Persistent memory for Model Context Protocol agents.
It is built for continuity across sessions. Not perfect recall. Not a transcript. Just the context an agent should still have next time: preferences, durable facts, useful lessons, and work state worth carrying forward.
For the user, that should feel simple: the agent remembers what matters without pretending to remember everything.
Get It as a .NET Tool
Installation
dotnet tool install -g EngramMcp
Configuration
By default, EngramMcp stores memory in .engram/memory.json under the current workspace directory.
Startup options:
--file <path>stores memory at a fixed location
Use an absolute path for --file when you want the memory location to stay stable across launches.
Example:
{
"mcp": {
"memory": {
"type": "local",
"command": [
"engrammcp",
"--file",
"/absolute/path/to/memory.json"
]
}
}
}
What It Is For
Use EngramMcp for:
- recurring user preferences
- stable facts worth keeping around
- work context that helps resume later
- lessons that proved useful before
It is not:
- a knowledge base
- a search engine
- a vector store
- a full conversation archive
The toolset stays intentionally small. No search. No edit flow. Memory is meant to stay selective.
How It Feels in Practice
A typical session looks like this:
-
Start with
recall. It brings back the memories still worth carrying into the session. -
Use those memories as background context. They help the agent pick up where it left off and adapt to the user without being reminded each time.
-
When something new deserves to survive the session, store it with the remember tier that matches its expected lifetime:
remember_shortfor near-future continuationremember_mediumfor recurring but changeable contextremember_longfor stable facts and constraints
-
If a recalled memory materially influenced the session, call
reinforce. That tells the system the memory genuinely helped, not that it merely existed. -
Memories that stop proving useful gradually fall away.

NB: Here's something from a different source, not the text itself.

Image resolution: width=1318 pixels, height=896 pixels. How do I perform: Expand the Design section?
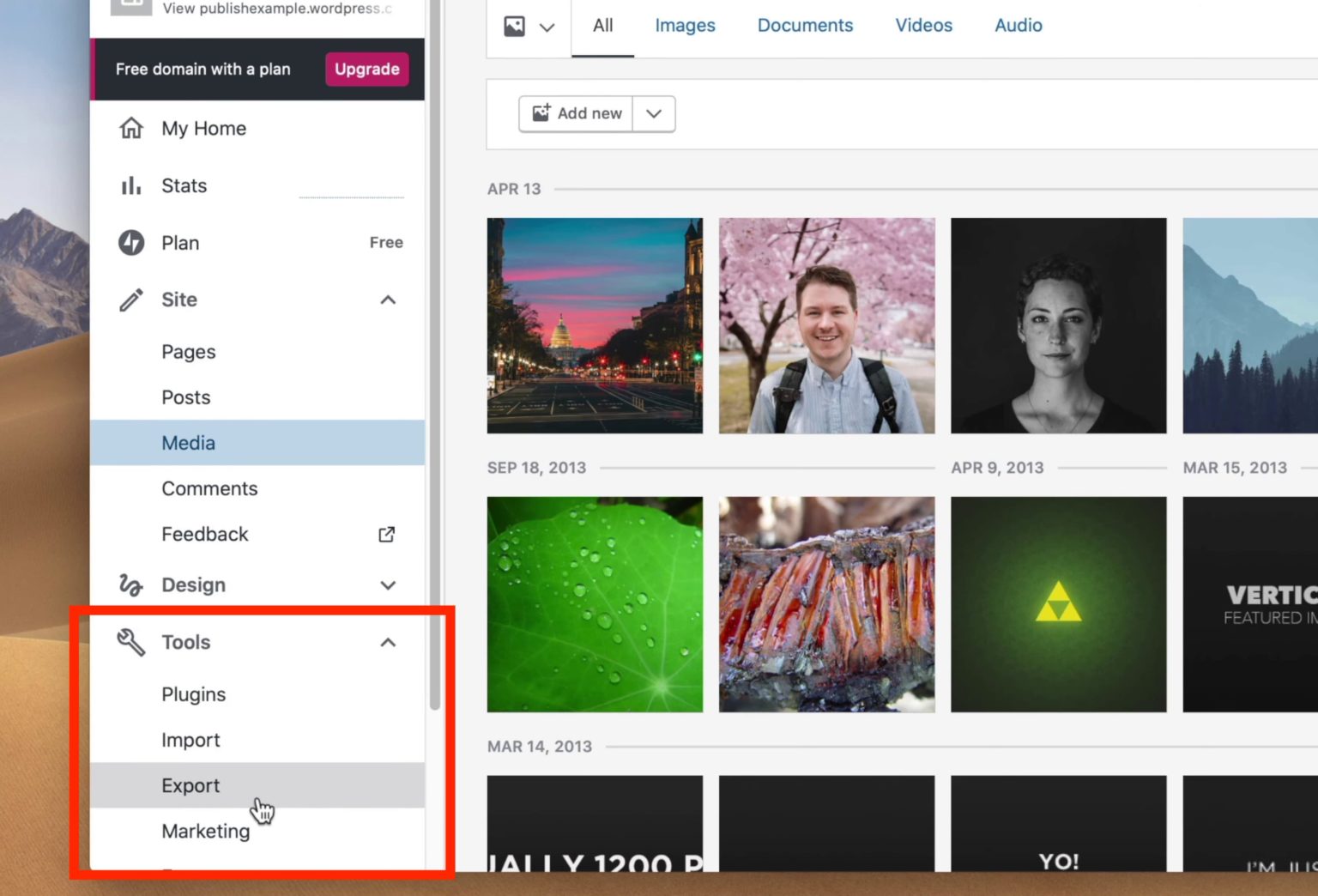[x=388, y=584]
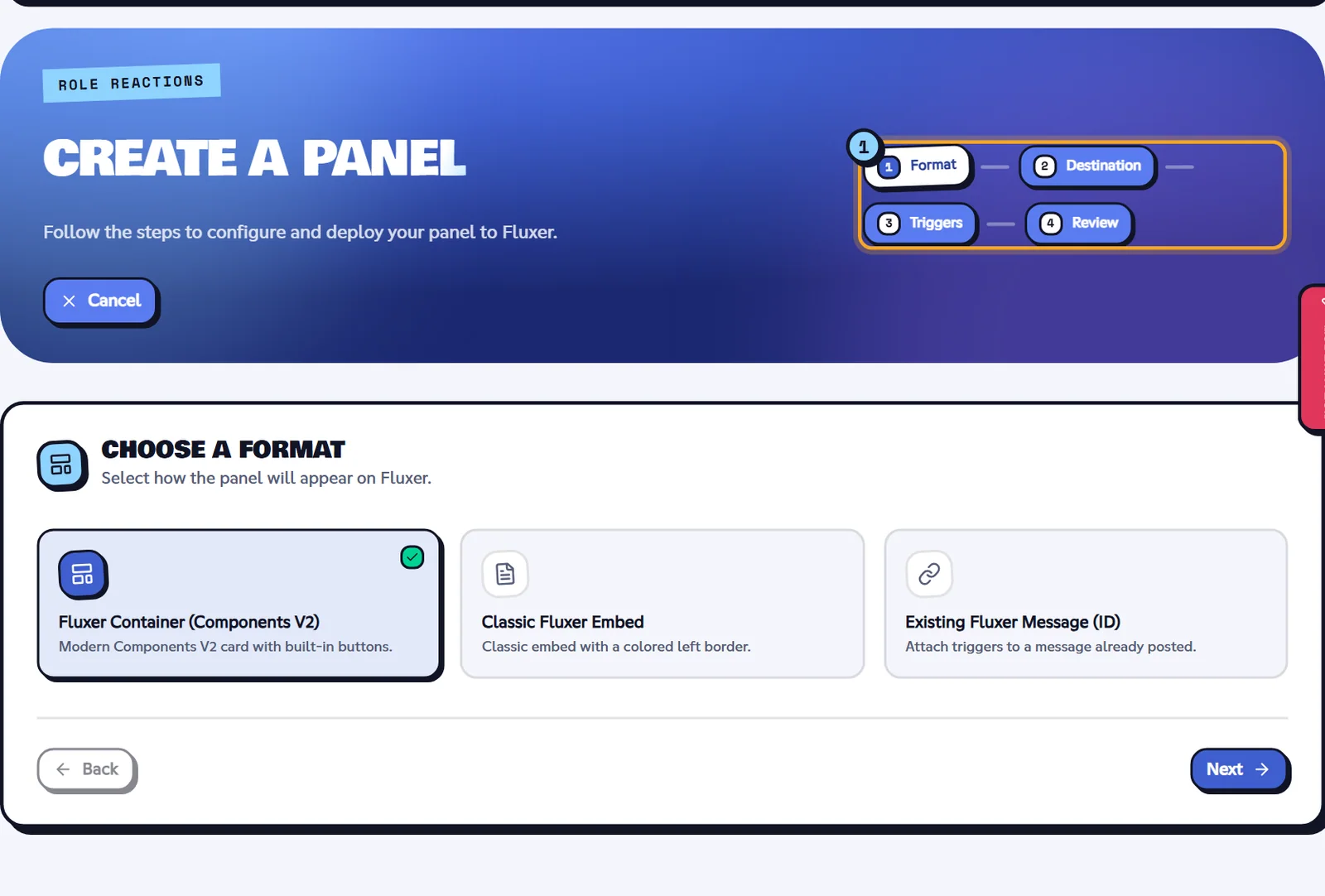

That is the core experience: continuity shaped by relevance, not by accumulation.
Tools
| Tool | Use it for |
|---|---|
recall | Start of session. Returns the top 50 memories. |
remember_short | Recent progress, temporary working context, checkpoints, resume notes. |
remember_medium | Evolving preferences, lessons learned, recurring context. |
remember_long | Stable facts, durable constraints, relationship context. |
reinforce | Strengthen recalled memories that materially influenced the current session. |
forget | Delete memories by id when they are wrong or no longer relevant. |
Example Recall Response
recall returns a minimal shape:
{
"memories": [
{
"id": "mcvx3n9k",
"text": "The user prefers C#."
},
{
"id": "mcvx3n9m",
"text": "Use Roslyn tools proactively for C# exploration."
}
]
}
Treat memory ids as opaque values.
They are only meant to be passed back to reinforce or forget.
Prompting Matters
These tools work best when the system prompt teaches the agent how to use them well.
A good default is:
- begin each session with
recall - use
remember_shortfor work-related context that helps resume progress in future sessions (completed tasks, checkpoints, important findings) - use
remember_mediumfor personal and work-related information that may evolve over time (preferences, hobbies, working style, favorite tools, music taste) - use
remember_longfor personal facts about the user or your relationship that are unlikely to change (name, identity, values, personality, vibe) - after completing a task or reaching a meaningful milestone (e.g. a commit), consider using
reinforcefor any recalled memories influenced your reasoning, implementation, or communication
Without that judgment, this is just storage. With it, it starts to feel like memory.